For the vast majority of individuals, estimated at around 90%, the specific cause of their CVID remains unknown; these cases are referred to as sporadic. Researchers believe the condition likely arises from a combination of genetic and environmental factors, though the environmental triggers have not been identified.

In the remaining cases, a direct genetic link has been established. Although most people with CVID do not have a family history of the disorder, it can be inherited. Mutations in several different genes can lead to CVID. These genetic changes interfere with the proper function and development of the immune system’s B-cells.

B-cells are the white blood cells responsible for maturing into plasma cells, which produce antibodies. In CVID, this maturation process is flawed. Genes such as ICOS, TACI (also known as TNFRSF13B), and CD19 are among those that, when mutated, have been shown to disrupt the signals required for B-cells to activate and produce a sufficient supply of immunoglobulins.

The Diagnostic Process

Diagnosing CVID can be a lengthy process because its primary symptoms, recurrent infections, are common in the general population and can be mistaken for other health issues. A diagnosis relies on a combination of specific laboratory findings and the exclusion of other possible causes for the immune system’s dysfunction.

A CVID diagnosis is based on a set of blood tests that measure the levels of different types of antibodies, or immunoglobulins. A definitive diagnosis requires a significantly reduced level of immunoglobulin G (IgG), which is the most abundant antibody in the blood. In addition to low IgG, there must also be a low level of at least one other major antibody class, either immunoglobulin A (IgA) or immunoglobulin M (IgM).

Another step is assessing the body’s functional immune response, which is often done by checking the response to vaccines. A person with CVID will show a poor or absent ability to produce specific antibodies after receiving a vaccination, such as one for tetanus or pneumonia. Finally, physicians must rule out other conditions or external factors that can cause low antibody levels to confirm the diagnosis.

Treatment and Management Strategies

The primary treatment for CVID is lifelong immunoglobulin (Ig) replacement therapy. This treatment supplies the body with the antibodies it is unable to produce on its own, helping reduce the frequency and severity of infections. The immunoglobulin is prepared from the plasma of thousands of screened blood donors, providing a broad spectrum of antibodies to protect against various pathogens.

There are two main methods for administering this therapy. Intravenous immunoglobulin (IVIG) is delivered directly into a vein at a hospital or infusion center, typically every three to four weeks. The alternative is subcutaneous immunoglobulin (SCIG), which is infused into the fatty tissue just under the skin. SCIG infusions are smaller and given more frequently, often once or twice a week, and can usually be self-administered at home after proper training.
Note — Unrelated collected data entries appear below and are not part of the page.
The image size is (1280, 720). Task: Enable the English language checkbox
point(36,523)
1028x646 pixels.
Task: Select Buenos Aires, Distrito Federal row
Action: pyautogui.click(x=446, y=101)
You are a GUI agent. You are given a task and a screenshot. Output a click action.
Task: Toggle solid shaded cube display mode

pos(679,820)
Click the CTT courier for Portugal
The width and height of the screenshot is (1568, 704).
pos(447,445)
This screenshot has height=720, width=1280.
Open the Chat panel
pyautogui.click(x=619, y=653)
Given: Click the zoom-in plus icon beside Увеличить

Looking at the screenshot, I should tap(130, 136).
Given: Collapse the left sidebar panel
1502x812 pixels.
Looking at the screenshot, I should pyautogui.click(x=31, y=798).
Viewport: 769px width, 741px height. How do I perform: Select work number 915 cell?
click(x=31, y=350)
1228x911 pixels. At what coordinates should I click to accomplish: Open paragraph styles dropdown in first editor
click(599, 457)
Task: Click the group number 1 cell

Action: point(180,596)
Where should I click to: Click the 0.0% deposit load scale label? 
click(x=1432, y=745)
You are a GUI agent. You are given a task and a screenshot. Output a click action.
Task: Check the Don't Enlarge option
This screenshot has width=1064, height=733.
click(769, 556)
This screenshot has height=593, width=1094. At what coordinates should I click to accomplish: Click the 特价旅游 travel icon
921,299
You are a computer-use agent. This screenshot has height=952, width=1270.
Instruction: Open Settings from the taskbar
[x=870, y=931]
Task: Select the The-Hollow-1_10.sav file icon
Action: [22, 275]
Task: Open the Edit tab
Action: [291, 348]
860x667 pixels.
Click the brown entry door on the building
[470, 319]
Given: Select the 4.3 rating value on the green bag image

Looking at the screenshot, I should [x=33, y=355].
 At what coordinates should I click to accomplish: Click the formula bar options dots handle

Managing CVID also involves other strategies. Prompt and aggressive use of antibiotics is necessary to treat any breakthrough bacterial infections that occur. Regular follow-up appointments with an immunologist are a standard part of care. These visits allow for monitoring of immunoglobulin levels, overall health status, and the early detection and management of any associated complications, such as autoimmune or lung conditions.